One wondrous gift came during a walk in that part of our neighborhood where homes had flooded with several feet of water. One such house that I'd admired for years had its driveway filled with soggy and water damaged belongings waiting to be carted off.
Among the belongings were piles of sodden fabrics. Velvets, brocades, plaids, silks, needlepoint, bolts, samples and trims.
I found the owner who said she was an interior decorator and had stowed the fabrics away for a garage sale, but now, she said, 'I'm just throwing them away. I don't want them.'
I asked if I could look through them. "Be my guest," she said, "Take anything you want."
And within minutes she'd found a stool for herself and was helping me go through the stacks of wet fabrics.
'I think I'm getting an idea of what you like," she said. After an hour of throwing my selections up on her lawn, I went home for trash bags and my car.
It was well after nightfall when I'd spread this mildewed bounty out over my back garden to dry. There was so much that the fabrics wound around the corner of the house all the way to the kitchen door.

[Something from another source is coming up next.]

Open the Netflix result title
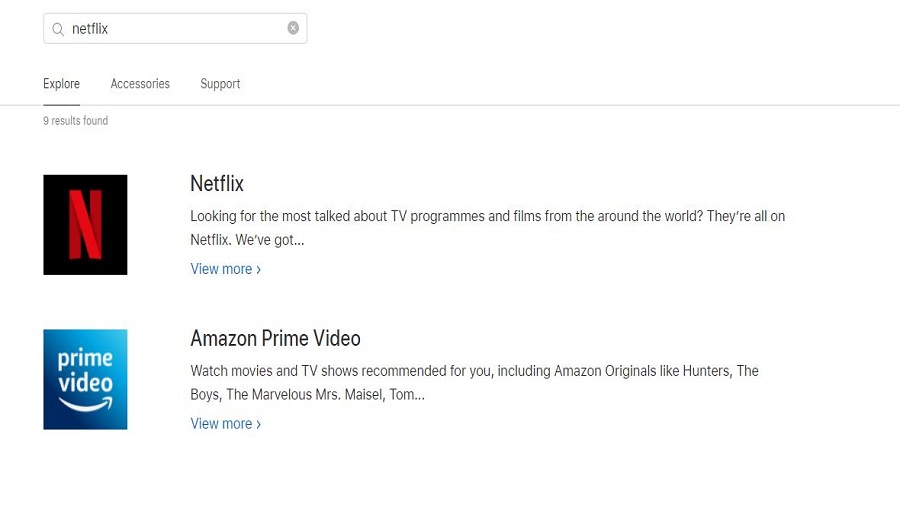 (x=217, y=184)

Dry they did the next day in the sunshine. But then for three nights, it rained. Perhaps the rain was good for these fabrics. Perhaps it drove the mildew into the ground and left the satins, brocades, checks and floral prints all better off than they'd been.

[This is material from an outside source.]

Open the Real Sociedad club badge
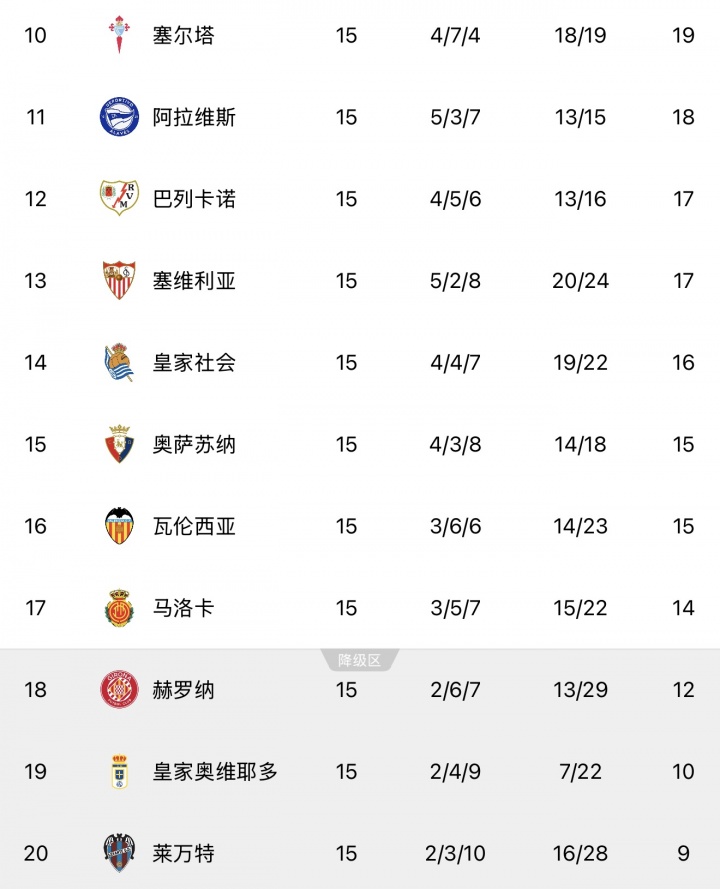The image size is (720, 889). 119,363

However, the 'mildew thing' began worry me so I put load after load of these marvelous fabrics through a cycle in the clothes washer and dryer. There were so many loads that I stopped counting and I have never cleaned out the lint catcher so many times. I could have stuffed a pillow.
When I left for New York, there were still several bolts of damp red velveteen spread out across the monkey grass A few more swathes hung from tree branches. Surely, they must be dry by now. Certainly they'll have a vintage weathered look.
What a gift these fabrics are. And you can guess where I'll use many of the silks and brocades. 'Second Seating' will have an oversize banquet table with a table cloth that fans out across the floor in all directions, perhaps endlessly. I am now looking for a work space big enough to spread all of these fabrics out in a pattern so that I can begin to piece this grand table cloth together. I am thinking appliques of silver plate flatware and random objects.
Hurricane Ike, you sure messed things up. But this is one mess that's been reclaimed for recycling. This mess will become a piece of great beauty. Is this the message here?